#### MATERIAL PROVIDED

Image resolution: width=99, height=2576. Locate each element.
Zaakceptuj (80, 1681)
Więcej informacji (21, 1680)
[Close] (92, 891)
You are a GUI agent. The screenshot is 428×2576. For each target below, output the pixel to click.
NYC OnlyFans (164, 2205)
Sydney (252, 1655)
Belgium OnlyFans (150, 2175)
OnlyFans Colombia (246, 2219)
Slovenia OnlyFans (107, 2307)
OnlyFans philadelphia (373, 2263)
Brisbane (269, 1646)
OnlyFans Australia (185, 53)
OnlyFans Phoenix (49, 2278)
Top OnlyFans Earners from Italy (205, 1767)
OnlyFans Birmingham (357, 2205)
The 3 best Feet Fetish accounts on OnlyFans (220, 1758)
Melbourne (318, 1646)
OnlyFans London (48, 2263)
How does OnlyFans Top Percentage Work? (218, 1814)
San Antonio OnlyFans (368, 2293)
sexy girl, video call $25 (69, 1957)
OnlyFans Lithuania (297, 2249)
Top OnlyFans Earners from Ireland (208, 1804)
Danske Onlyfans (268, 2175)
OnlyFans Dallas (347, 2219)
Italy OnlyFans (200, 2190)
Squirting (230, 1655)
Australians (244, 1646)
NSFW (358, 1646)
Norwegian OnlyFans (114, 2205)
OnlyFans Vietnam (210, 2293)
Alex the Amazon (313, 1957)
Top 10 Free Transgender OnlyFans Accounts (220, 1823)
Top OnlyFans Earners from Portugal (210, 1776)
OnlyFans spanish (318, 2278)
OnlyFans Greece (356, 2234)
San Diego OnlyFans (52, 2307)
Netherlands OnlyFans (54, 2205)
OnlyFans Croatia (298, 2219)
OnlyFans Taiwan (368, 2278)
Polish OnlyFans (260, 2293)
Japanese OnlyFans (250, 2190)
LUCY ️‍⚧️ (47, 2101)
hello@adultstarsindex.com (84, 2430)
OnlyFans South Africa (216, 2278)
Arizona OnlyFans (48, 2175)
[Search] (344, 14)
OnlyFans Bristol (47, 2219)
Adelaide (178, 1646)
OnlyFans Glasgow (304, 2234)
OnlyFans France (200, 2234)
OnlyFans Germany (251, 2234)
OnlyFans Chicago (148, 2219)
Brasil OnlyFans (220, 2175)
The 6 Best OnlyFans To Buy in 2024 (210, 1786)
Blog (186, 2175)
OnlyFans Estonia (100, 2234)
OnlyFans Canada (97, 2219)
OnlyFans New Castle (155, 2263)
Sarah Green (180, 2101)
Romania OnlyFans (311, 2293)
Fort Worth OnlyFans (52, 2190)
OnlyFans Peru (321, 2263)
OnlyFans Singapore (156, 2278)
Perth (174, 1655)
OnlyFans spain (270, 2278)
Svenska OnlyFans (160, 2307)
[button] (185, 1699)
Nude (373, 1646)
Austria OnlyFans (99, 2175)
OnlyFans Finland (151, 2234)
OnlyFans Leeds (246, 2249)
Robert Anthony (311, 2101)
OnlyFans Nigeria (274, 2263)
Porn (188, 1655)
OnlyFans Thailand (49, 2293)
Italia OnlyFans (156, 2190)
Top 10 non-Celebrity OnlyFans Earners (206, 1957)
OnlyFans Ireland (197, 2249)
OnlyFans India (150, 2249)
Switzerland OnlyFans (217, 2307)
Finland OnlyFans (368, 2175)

########

=== WHAT YOU ARE ASKED TO DO ===
Give back, word for word, only the lines above from the line holding "OnlyFans Phoenix (49, 2278)" to the line holding "Norwegian OnlyFans (114, 2205)", both included.

=== EXPECTED ANSWER ===
OnlyFans Phoenix (49, 2278)
Top OnlyFans Earners from Italy (205, 1767)
OnlyFans Birmingham (357, 2205)
The 3 best Feet Fetish accounts on OnlyFans (220, 1758)
Melbourne (318, 1646)
OnlyFans London (48, 2263)
How does OnlyFans Top Percentage Work? (218, 1814)
San Antonio OnlyFans (368, 2293)
sexy girl, video call $25 (69, 1957)
OnlyFans Lithuania (297, 2249)
Top OnlyFans Earners from Ireland (208, 1804)
Danske Onlyfans (268, 2175)
OnlyFans Dallas (347, 2219)
Italy OnlyFans (200, 2190)
Squirting (230, 1655)
Australians (244, 1646)
NSFW (358, 1646)
Norwegian OnlyFans (114, 2205)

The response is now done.